## ASSIGNMENT
From the first line of the records through the line containing "4-комнатная квартира на", retype every line exactly and nothing else.
________________________
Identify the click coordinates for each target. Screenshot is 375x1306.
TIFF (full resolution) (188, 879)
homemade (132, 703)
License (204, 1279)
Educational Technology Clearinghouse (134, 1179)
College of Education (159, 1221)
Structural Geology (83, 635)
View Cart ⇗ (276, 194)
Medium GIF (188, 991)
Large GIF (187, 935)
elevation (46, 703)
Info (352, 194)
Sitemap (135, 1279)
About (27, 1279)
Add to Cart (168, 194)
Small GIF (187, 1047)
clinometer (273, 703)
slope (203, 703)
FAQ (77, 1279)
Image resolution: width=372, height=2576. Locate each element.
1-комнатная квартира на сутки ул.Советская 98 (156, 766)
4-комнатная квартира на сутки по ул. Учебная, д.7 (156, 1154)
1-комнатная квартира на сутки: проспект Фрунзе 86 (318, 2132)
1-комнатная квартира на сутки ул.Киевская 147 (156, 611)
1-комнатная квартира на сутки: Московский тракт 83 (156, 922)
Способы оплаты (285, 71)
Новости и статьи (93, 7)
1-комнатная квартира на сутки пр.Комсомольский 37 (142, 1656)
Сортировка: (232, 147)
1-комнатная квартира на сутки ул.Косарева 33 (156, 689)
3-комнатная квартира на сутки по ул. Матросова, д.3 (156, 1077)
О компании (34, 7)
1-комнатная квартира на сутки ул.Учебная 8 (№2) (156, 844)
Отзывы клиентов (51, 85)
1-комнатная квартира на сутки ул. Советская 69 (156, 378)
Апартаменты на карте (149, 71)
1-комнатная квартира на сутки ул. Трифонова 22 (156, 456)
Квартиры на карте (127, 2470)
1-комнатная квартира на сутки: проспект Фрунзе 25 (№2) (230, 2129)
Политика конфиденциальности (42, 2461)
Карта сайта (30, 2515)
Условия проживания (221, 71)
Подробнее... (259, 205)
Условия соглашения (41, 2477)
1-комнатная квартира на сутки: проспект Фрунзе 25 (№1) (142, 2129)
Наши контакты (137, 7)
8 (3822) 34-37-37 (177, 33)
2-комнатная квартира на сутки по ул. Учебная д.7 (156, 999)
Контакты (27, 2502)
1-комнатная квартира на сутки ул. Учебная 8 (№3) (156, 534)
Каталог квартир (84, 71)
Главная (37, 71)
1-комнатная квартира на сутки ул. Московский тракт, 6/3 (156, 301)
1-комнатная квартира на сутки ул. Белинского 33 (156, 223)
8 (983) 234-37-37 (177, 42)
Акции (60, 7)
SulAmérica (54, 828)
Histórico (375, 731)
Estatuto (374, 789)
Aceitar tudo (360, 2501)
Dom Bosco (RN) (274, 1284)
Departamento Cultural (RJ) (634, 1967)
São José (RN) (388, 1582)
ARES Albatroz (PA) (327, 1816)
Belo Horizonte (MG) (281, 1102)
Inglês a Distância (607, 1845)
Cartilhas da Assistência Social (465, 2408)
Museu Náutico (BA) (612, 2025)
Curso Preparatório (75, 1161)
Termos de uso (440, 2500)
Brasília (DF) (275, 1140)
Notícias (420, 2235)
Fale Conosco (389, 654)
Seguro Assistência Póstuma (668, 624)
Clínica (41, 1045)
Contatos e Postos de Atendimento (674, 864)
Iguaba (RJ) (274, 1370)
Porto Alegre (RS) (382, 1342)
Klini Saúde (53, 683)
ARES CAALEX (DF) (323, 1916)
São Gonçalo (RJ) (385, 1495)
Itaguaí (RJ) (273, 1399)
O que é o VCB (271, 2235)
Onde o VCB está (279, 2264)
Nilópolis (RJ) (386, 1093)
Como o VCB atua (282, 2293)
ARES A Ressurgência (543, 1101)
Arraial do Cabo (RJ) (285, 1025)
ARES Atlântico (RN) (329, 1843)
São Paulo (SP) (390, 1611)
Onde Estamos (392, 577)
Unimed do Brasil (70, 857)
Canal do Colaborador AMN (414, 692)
________________________
## EXERCISE RESPONSE
Identify the click coordinates for each target. Screenshot is 375x1306.
TIFF (full resolution) (188, 879)
homemade (132, 703)
License (204, 1279)
Educational Technology Clearinghouse (134, 1179)
College of Education (159, 1221)
Structural Geology (83, 635)
View Cart ⇗ (276, 194)
Medium GIF (188, 991)
Large GIF (187, 935)
elevation (46, 703)
Info (352, 194)
Sitemap (135, 1279)
About (27, 1279)
Add to Cart (168, 194)
Small GIF (187, 1047)
clinometer (273, 703)
slope (203, 703)
FAQ (77, 1279)
Image resolution: width=372, height=2576. Locate each element.
1-комнатная квартира на сутки ул.Советская 98 (156, 766)
4-комнатная квартира на сутки по ул. Учебная, д.7 (156, 1154)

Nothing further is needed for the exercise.